▸ **Given request**
Please reproduce the records, starting at the line that contains "Where should I click to: Click the help" and stopping after the line that contains "point(154,95)", with each answer coordinate rescaled by 1.55 and rounded to a whole number, halves up. Leave all other lines and numbers unchanged, and omit the pictures.

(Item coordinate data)
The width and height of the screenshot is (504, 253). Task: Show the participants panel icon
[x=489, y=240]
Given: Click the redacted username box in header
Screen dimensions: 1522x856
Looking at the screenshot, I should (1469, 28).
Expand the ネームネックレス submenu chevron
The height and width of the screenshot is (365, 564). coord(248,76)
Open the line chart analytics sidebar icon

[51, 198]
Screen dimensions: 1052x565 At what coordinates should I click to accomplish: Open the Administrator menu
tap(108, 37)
* * *
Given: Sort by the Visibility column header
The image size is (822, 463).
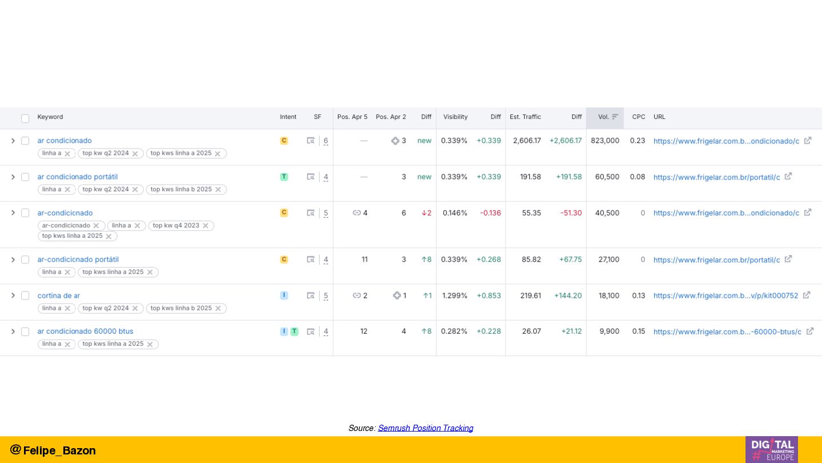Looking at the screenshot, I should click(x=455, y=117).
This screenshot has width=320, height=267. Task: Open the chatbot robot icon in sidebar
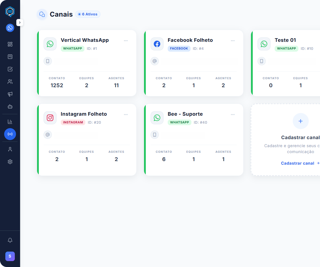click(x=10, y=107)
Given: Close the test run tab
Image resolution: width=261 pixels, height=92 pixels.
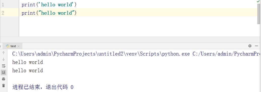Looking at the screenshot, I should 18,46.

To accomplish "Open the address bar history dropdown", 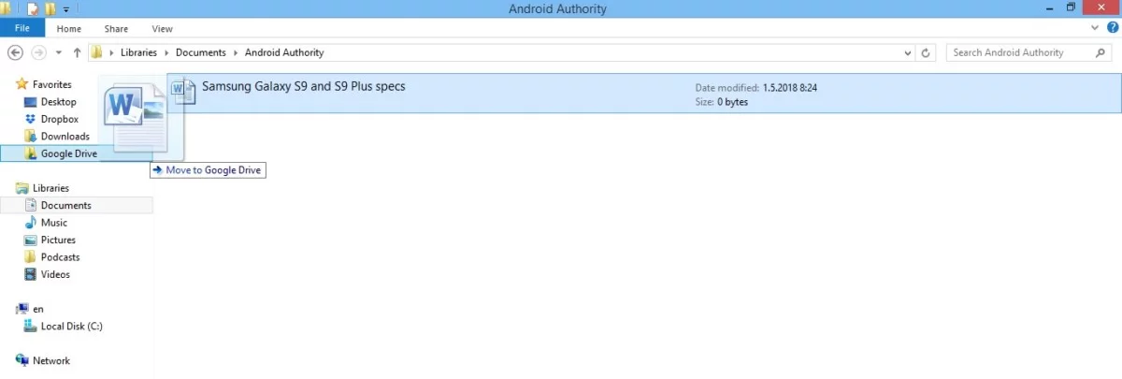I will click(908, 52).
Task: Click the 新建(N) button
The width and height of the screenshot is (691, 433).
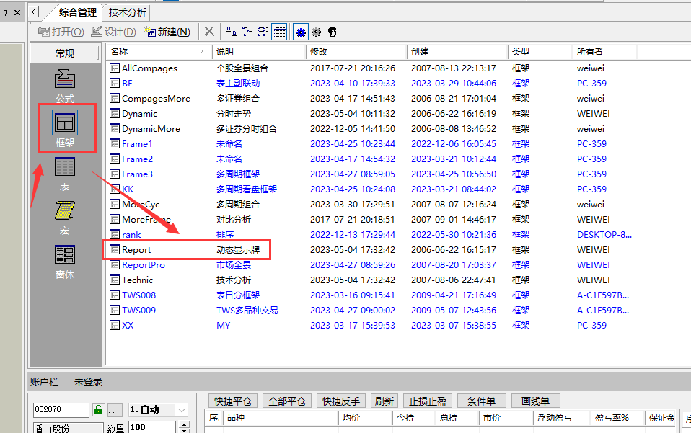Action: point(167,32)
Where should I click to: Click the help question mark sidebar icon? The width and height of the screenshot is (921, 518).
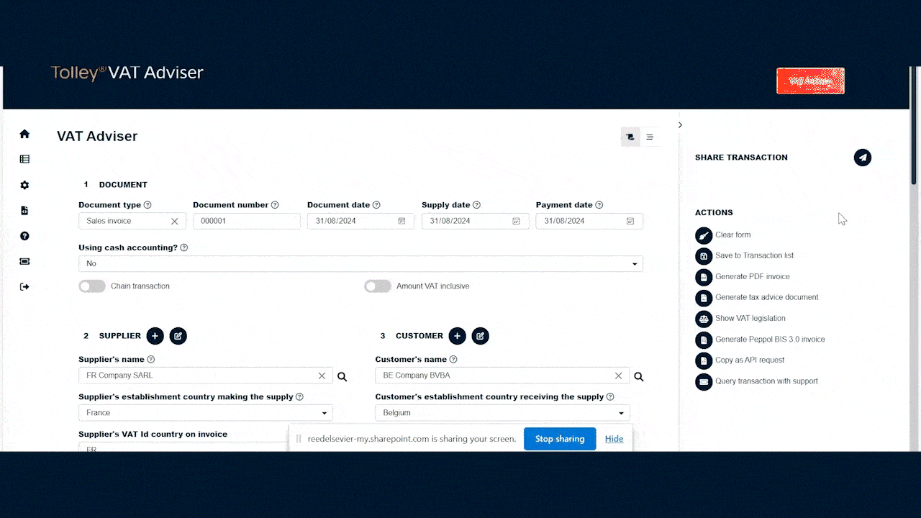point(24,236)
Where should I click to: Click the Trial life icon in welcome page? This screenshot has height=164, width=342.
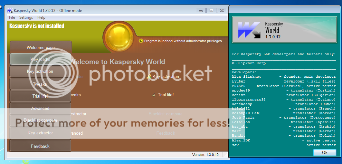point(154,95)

▸ **Task response**
Where should I click to: Click the help question mark sidebar icon? The width and height of the screenshot is (921, 518).
point(37,366)
Where should I click to: Click the Trial life icon in welcome page? This screenshot has height=164, width=342.
point(239,147)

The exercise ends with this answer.